NEW YORK, NY.- Isabel Torres, the Spanish actress best known for playing transgender singer and television personality Cristina Ortiz Rodríguez in the HBO Max series Veneno, died Friday. She was 52.
Torres family confirmed her death in a statement on her official Instagram account. The statement did not specify a cause or say where she died.
In recent years, Torres had documented her treatments for lung cancer on Instagram. In November, she shared a video in which she said she had been told she had only about two months to live.
Lets see if I get over it, she said. And if not, she added, what are we going to do? Life is like that. She said the video would be her last, though she continued to post photographs for several weeks.
Torres had acted sporadically since the mid-1990s before she found her largest audience in 2020 in Veneno, as one of three transgender performers who portrayed Rodríguez, a transgender singer and television personality. In the show, Rodríguez, who was known as La Veneno (The Poison), rises to fame after being interviewed by a television journalist in a park in Madrid where she had been working as a prostitute. She becomes a fixture on Spanish television and the most prominent transgender person in the country before her death in 2016 at 52.
Veneno is based on the book Listen! Not a Whore, Not a Saint: The Memories of La Veneno by journalist Valeria Vegas. Created and directed by Javier Ambrossi and Javier Calvo, the series debuted on Spanish streaming platform Atresplayer Premium in 2020 and was then picked up by HBO Max.
Torres was the oldest of the three actors who played Rodríguez in the eight-part series.

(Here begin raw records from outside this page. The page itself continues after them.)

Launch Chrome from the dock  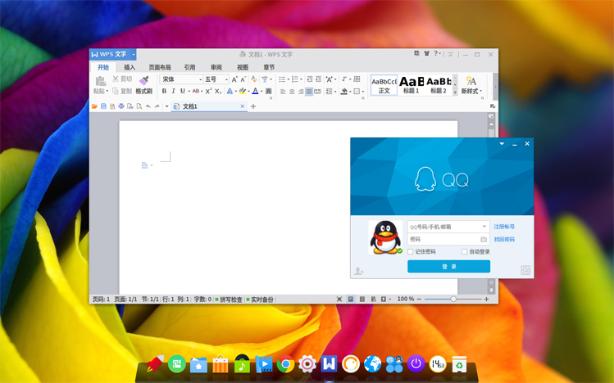tap(285, 365)
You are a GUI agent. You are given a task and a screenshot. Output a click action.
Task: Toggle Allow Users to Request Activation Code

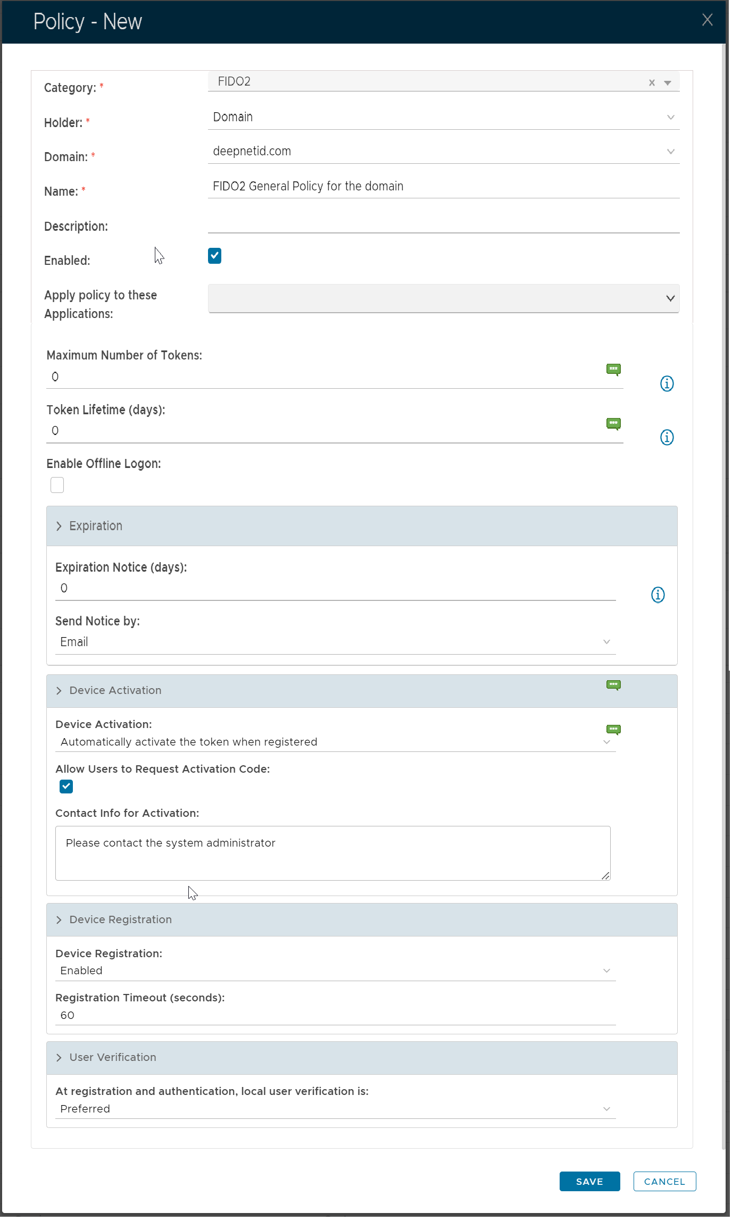(66, 787)
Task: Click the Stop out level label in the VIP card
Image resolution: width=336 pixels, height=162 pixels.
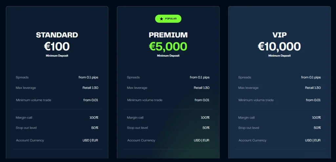Action: pos(249,128)
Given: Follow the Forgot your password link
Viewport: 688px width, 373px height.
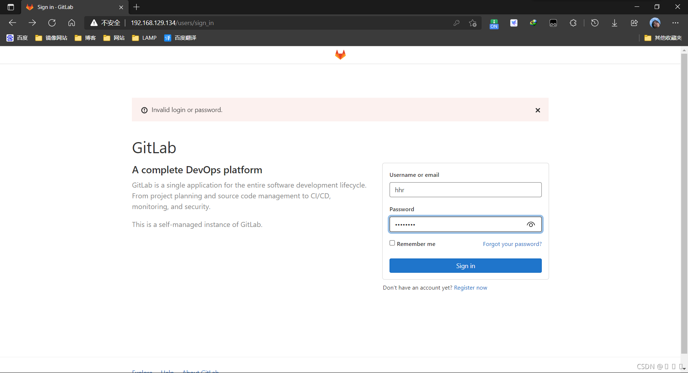Looking at the screenshot, I should [512, 244].
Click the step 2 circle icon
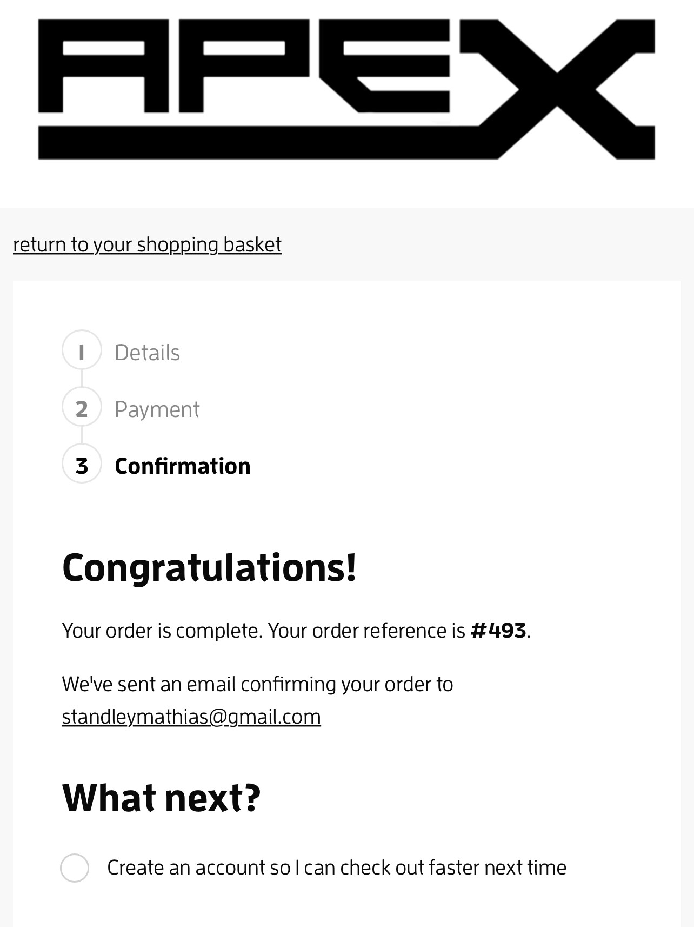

In one Instagram post, Torres said it was the role of a lifetime, adding that she had gained weight to transform herself for it.
For her performance, she won an Ondas Award for best actress in a television series.
Torres was born July 14, 1969, in Las Palmas de Gran Canaria, in the Canary Islands, according to imdb.com.
In 1996, she became the first Canarian woman to have her gender legally changed on her identification, according to Spanish news outlet Las Provincias.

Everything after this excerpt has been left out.